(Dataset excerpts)

╔══

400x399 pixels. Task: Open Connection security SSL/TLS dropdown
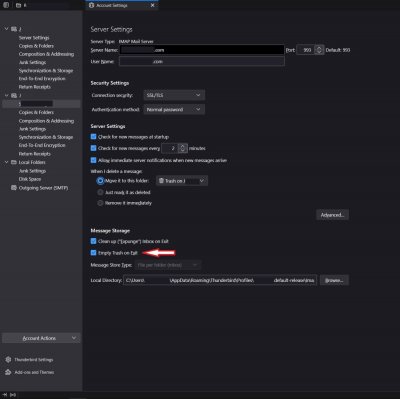[x=174, y=95]
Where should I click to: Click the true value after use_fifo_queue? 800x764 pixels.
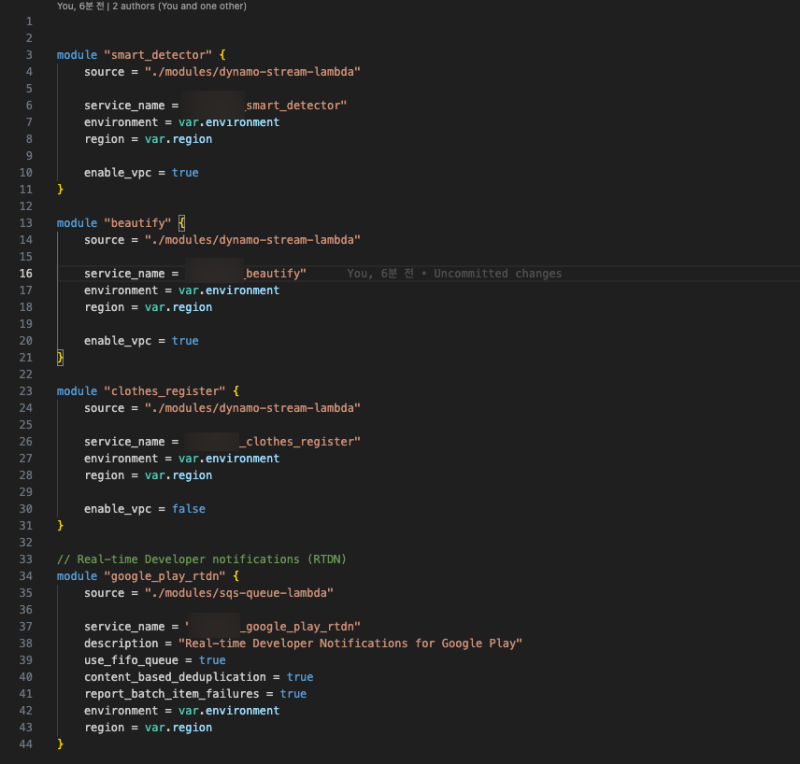point(212,660)
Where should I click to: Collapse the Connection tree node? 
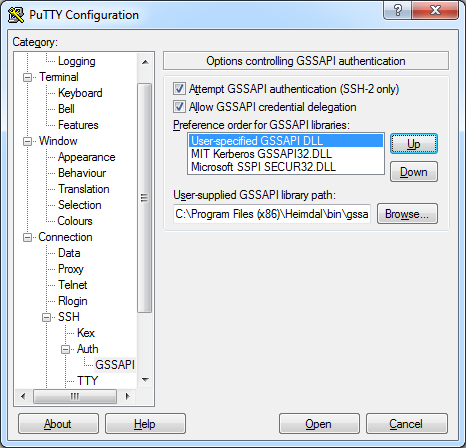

╚══

Exercise:
Would you repeat the entries exactly, but with no pictures?

Task solution:
400x399 pixels. Task: Open Connection security SSL/TLS dropdown
[x=174, y=95]
Where should I click to: Click the true value after use_fifo_queue? 800x764 pixels.
point(212,660)
Where should I click to: Collapse the Connection tree node? 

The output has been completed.